Three Cybersecurity Problems You May Not Know You Have

Think you're on top of your cybersecurity? Don't be too cocky: the next three problems may already have you in their grip.

February 01, 2016 by Alex Collins, IT Services Consultant

Cybersecurity ProblemsThink you're on top of your cybersecurity? Don't be too cocky: the next three problems may already have you in their grip without you even knowing it.

Compromised hardware


As the “Internet of Things” allows more devices to connect to networks, end-users will have to carefully consider the threats posed by hacked hardware. Most microchips are completely unsecured, and yet freely outsourced from thousands of companies worldwide.

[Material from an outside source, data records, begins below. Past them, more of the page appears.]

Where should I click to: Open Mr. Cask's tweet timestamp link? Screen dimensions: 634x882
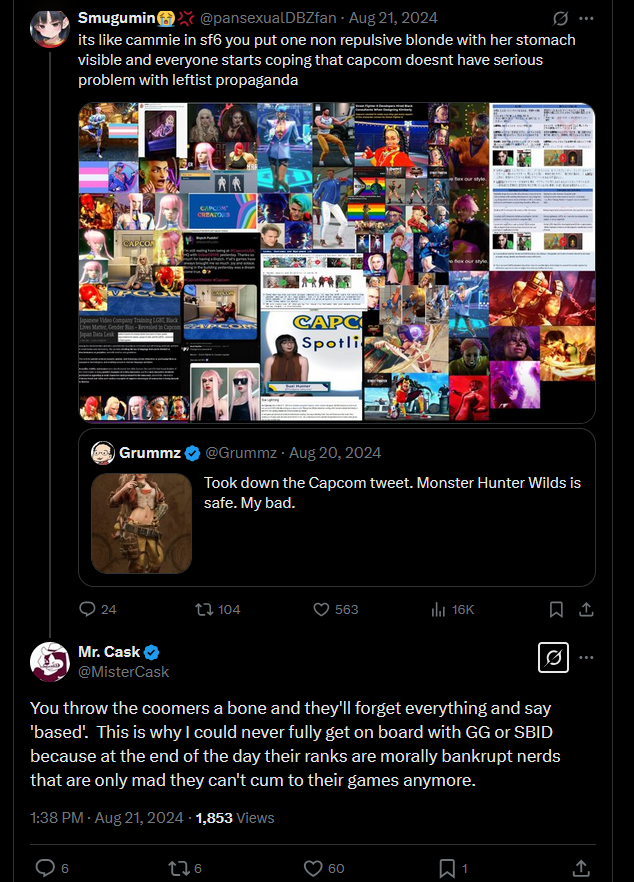click(x=106, y=817)
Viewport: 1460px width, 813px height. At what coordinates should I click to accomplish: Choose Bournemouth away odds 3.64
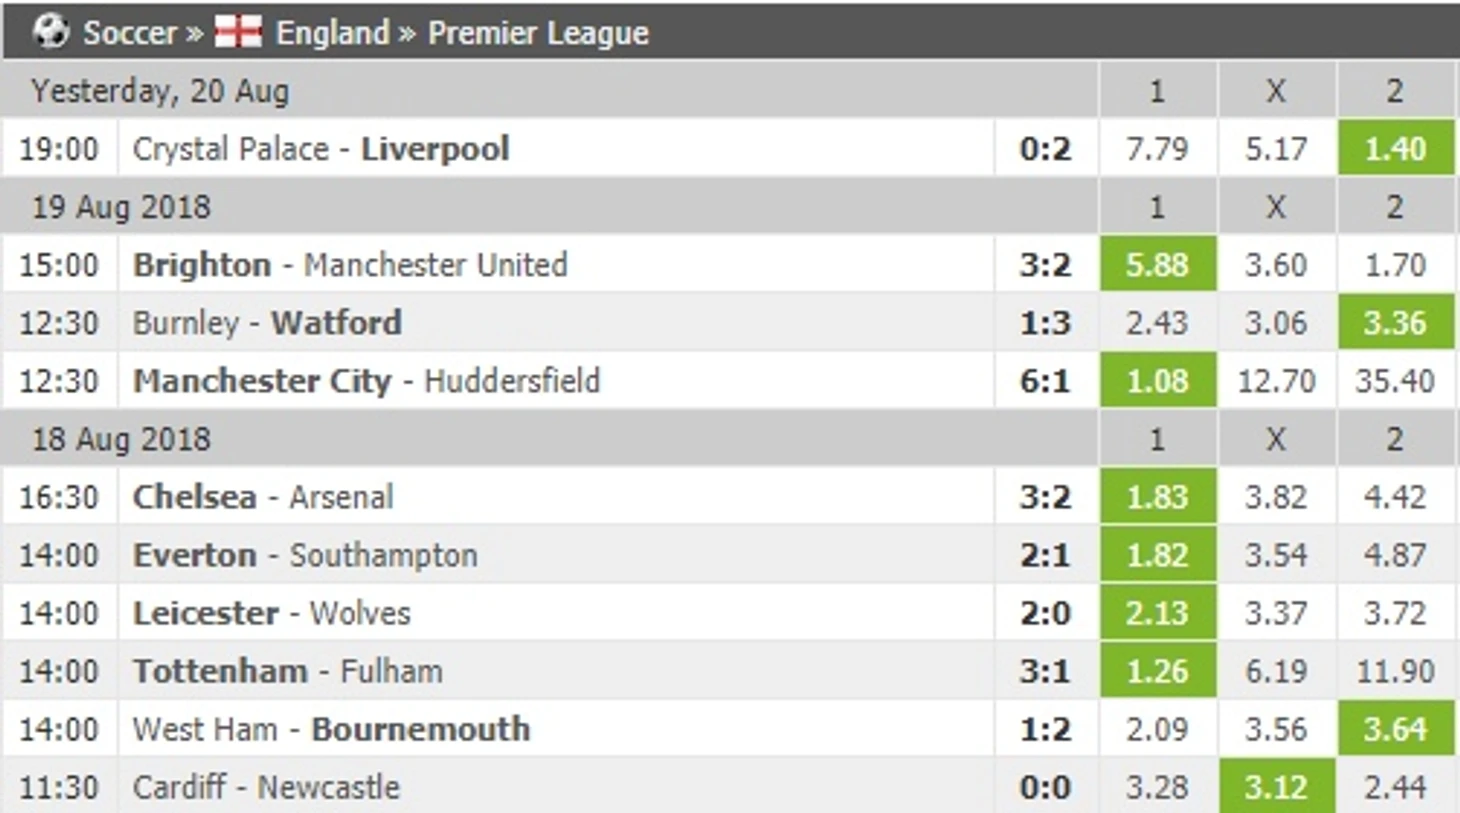1396,728
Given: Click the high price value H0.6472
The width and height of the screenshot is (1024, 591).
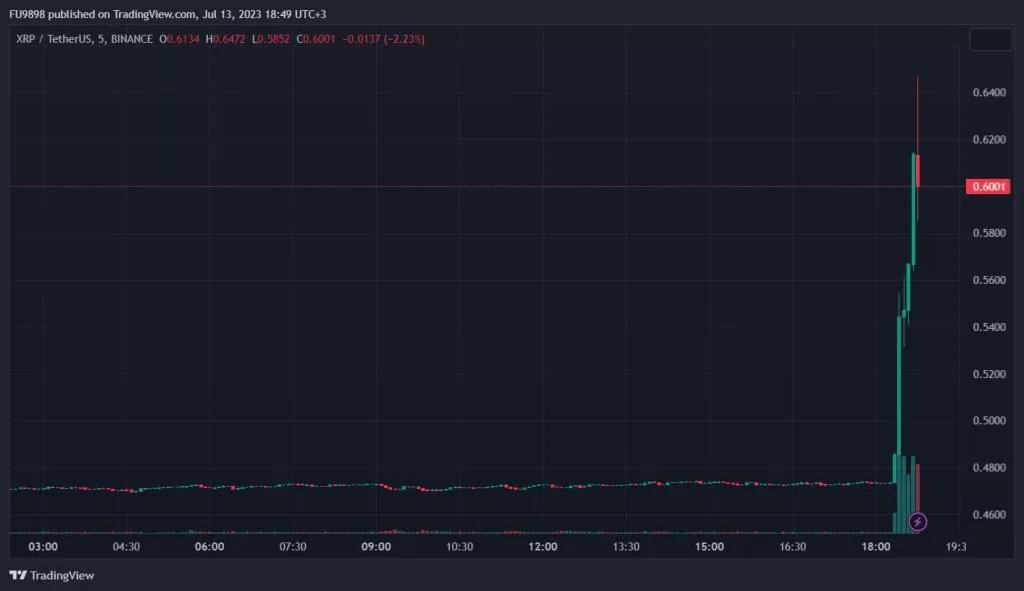Looking at the screenshot, I should click(228, 39).
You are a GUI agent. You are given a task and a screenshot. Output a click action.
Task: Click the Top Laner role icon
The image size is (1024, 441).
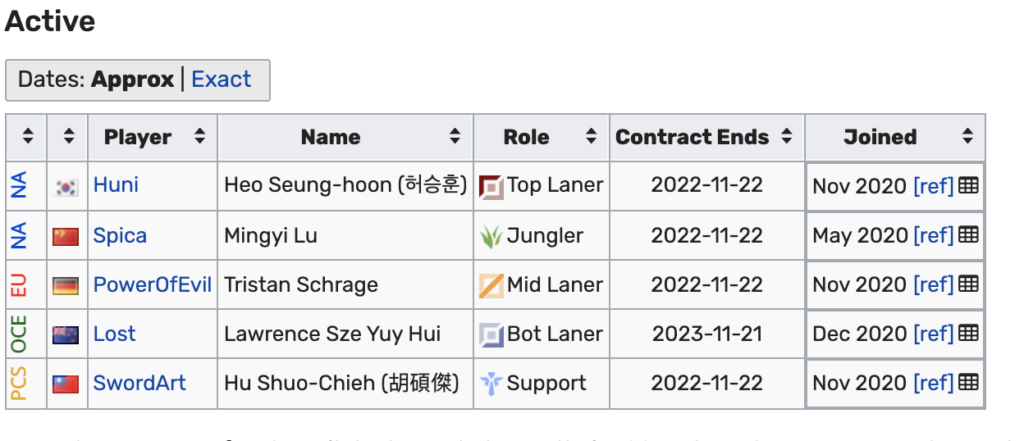tap(491, 186)
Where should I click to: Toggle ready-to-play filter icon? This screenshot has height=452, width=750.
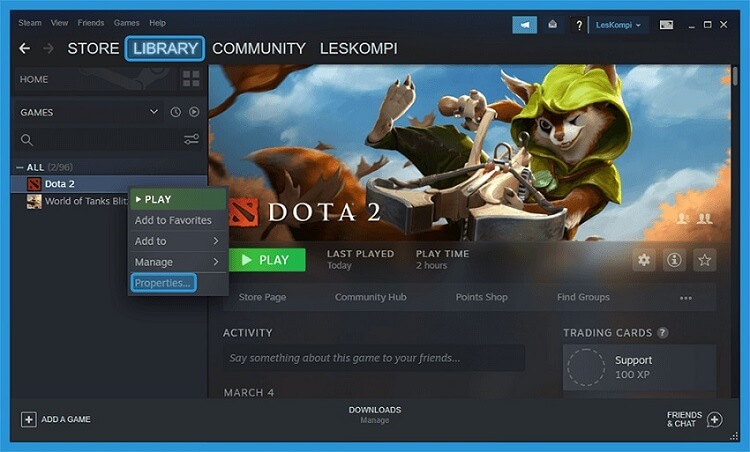[194, 112]
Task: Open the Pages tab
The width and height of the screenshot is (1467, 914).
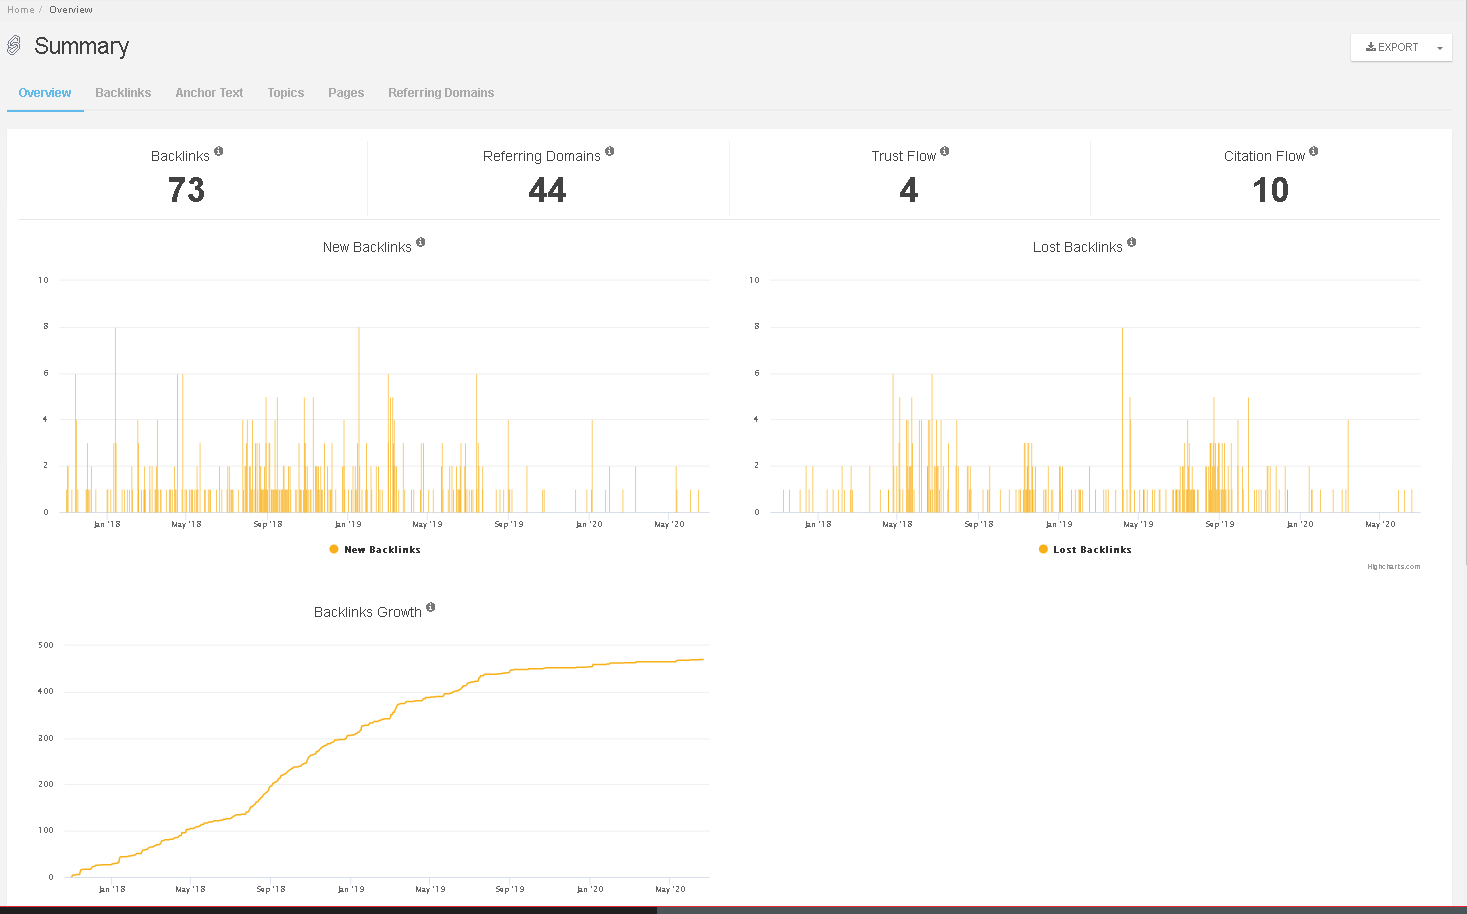Action: (346, 93)
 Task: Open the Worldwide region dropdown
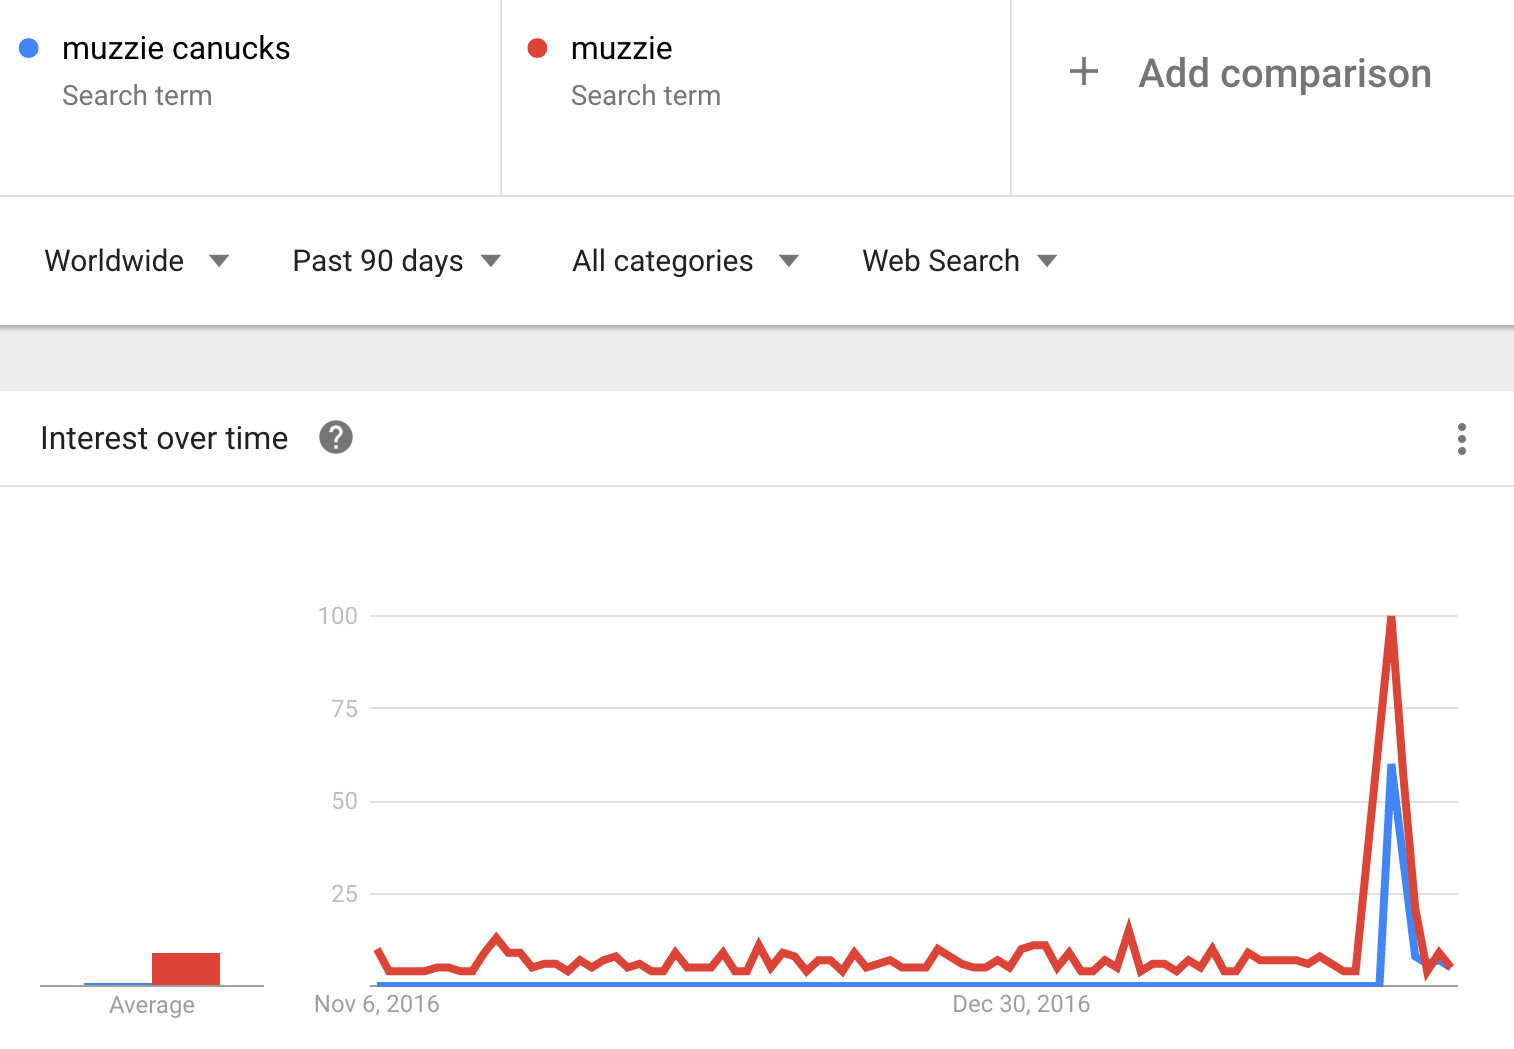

“The number of people who are in a position to access and therefore potentially compromise chip designs is vastly smaller than the number of people who could create malicious software,” writes UCLA electrical engineering professor John Villasenor. “But, in absolute terms, thanks in large part to outsourcing, it is still very large, with many hundreds of thousands of people around the world directly employed in the chip design industry.”

These attacks aren't just in the future, they've happened already. A compromised freebie MP3 player from McDonalds was found to inject malware into its recipients' computers. Security vulnerabilities in Volkswagen's keyless entry devices made their cars easier to steal. And the NSA tricked SIM card supplier Gemalto into compromising their product's security keys.

Focusing on viruses, forgetting about malware


Many antivirus programs have gotten so good at their game, cybercriminals have decided to go around them rather than through. As a result, viruses have paled as an existential threat next to malware.

Against ingeniously devised malware, antivirus programs are “totally useless”, according to Mohammad Mannan of the Concordia Institute for Information Systems Engineering's. Antivirus programs cannot protect against the social engineering tricks deployed by phishing scams and other malware schemes.

Over 150 million phishing emails are sent every day… and the law of averages allows up to 80,000 targets to fall for the phishing scam hook, line and sinker, sharing personal financial information with the crooks on the other end of the line. And it's not just email – they're propagating via social media as well!

The solution may lie in “whitelisting” acceptable applications, rather than “blacklisting” dangerous ones. “Like a bouncer at the hottest club in town, whitelisting is extra muscle to keep the bad guys out,” Stu Sjouwerman, CEO of KnowBe4, told TechPageOne. “In whitelisting, you are setting an allowed list of software programs or executables and an allowed list of safe domains.”

With the threat of malware ever-growing and changing, whitelisting can respond far more effectively to changing threats than antivirus programs.

Staying behind the curve… or going too far ahead of it


Over a year after Microsoft ended support for Windows XP, some companies still hadn't gotten the memo. (We talked about making the switch over back in November 2013.) Obsolete technology is already an obvious back-door threat, as many security protocols dating back to the early 2000s were created for a world without Facebook and Google Docs. The argument for upgrading obsolete technology immediately hardly needs explanation.

Surprisingly, getting too far ahead of the technology curve can be just as dangerous. The rise of “Bring Your Own Device” (BYOD) and the Internet of Things presents new openings for cybercriminals to wreak havoc, explains a new report from the Information Security Forum (ISF).

"A lot of the threats we see now are enabled or created by technology," explains ISF's managing director Steve Durbin. "We've always lauded disruptive innovation, but the good guys are not the only ones who can take advantage of this."

In an interview with the Wall Street Journal, Durbin decried the “starry-eyed perspective” that drives much early adoption of new technologies. “Technology in my opinion has become something of a threat enabler. All of them potentially have opportunities for crime gangs to exploit,” Durbin explained. “When they go wrong they will go wrong quickly and we will have to respond to that. I don’t think we’re prepared for that yet.”